Established in 1981, M Moser has a team of more than 1,000 employees - including interior designers, architects, engineers, workplace strategists and employee well-being experts - across 21 global locations.

"I anticipate that clients will be re-evaluating how they work, post-crisis, particularly during the first few months when employees return to the office," says Mr Lyon. "Clients may decide to stop desk-sharing and keep alternative desks free to support social distancing.

This vertical feature connects two floors in Zendesk’s new Singapore headquarters in Marina One. PHOTO: M MOSER ASSOCIATES

"This may require a change to current ways of working - perhaps dividing the office into two or more teams and alternating between working from home and the office. This diversity might be necessary to avoid additional risks should coronavirus cases in the community increase," he says.

In the short term, Mr. Lyon says clients will be looking at how best to respond to the virus. Ways in which they can show employees they care include making quick retrofits and upgrades such as using ultraviolet light in air-conditioning systems to kill germs.

In the longer term, M Moser's teams will be looking at more specialised support systems to help clients bounce back from disruptions.

"I feel it's important that we think more about 'business resilience' rather than 'infection control' when considering what to do when that first line of defence fails."

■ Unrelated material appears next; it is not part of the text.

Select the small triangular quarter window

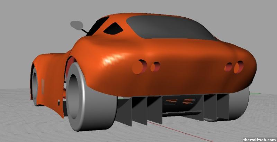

Another priority for clients, he reckons, is the company's information technology (IT) grid.

"IT systems will also be re-examined with greater rigour; bandwidth will be improved; cloud storage increased; and resilience to cyber-attacks will be more robust," says Mr. Lyon.


Allowing for social distancing yet creating spaces for creative collaboration will be a fixture in office designs. PHOTO: M MOSER ASSOCIATES


"Due to the frequency and severity of outbreaks such as Sars and Mers before Covid-19, governments, insurance companies and stakeholders will require our new workplace designs to provide for all contingencies."

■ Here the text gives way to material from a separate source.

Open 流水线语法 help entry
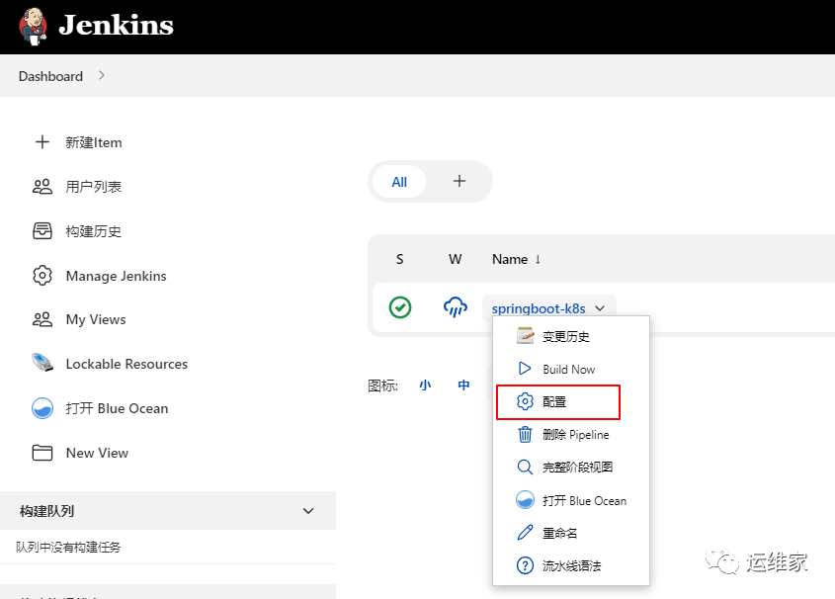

More workers are putting a premium on safety and hygiene in the wake of the coronavirus pandemic.

These are major concerns when employees return to work, says Mr. Arsh Chaudhry, chief executive officer of Singapore- based, design-and-build consultancy Space Matrix.

Trust in their companies is also key. "Trust, as in what companies can do for the workforce in these challenging situations to keep them safe yet productive," says Mr. Chaudhry.

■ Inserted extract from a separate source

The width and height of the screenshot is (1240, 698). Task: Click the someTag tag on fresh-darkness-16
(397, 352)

He says new design proposals are being driven by these perspectives:



The main concern is space and how best to use it while being mindful of appropriate physical distancing and enabling social connecting. Organisations are reprogramming the physical set-up of their offices and establishing new workplace strategies to reduce densities with too many people in the office at one time. In this way, employees can work safely and productively.



There is also a need for better air-filtration systems and air purifiers to reduce airborne pathogens. Organisations will be looking out for more sensor-activated and touch-free controls to reduce physical touchpoints, especially in shared or high-traffic areas of the workplaces, such as meeting rooms and pantries.



In the new normal at work, designers at Space Matrix have been applying "nudging" techniques to their designs. These include using visual prompts and signages that redirect traffic and circulation of people within the workplace to avoid overcrowding.



For all touchpoints and surfaces in the workplace environment, the focus will be on antimicrobial and germ-resistant options for finishes and surface coatings. These ensure better hygiene and are also easier to keep clean.



Ensuring employees' physical and mental health has become of paramount importance. Offices will look to lead with more empathy by facilitating open and transparent communication to build trust.

Companies are also looking at incorporating more green spaces and water features to transform sterile areas into green oases that help employees relax.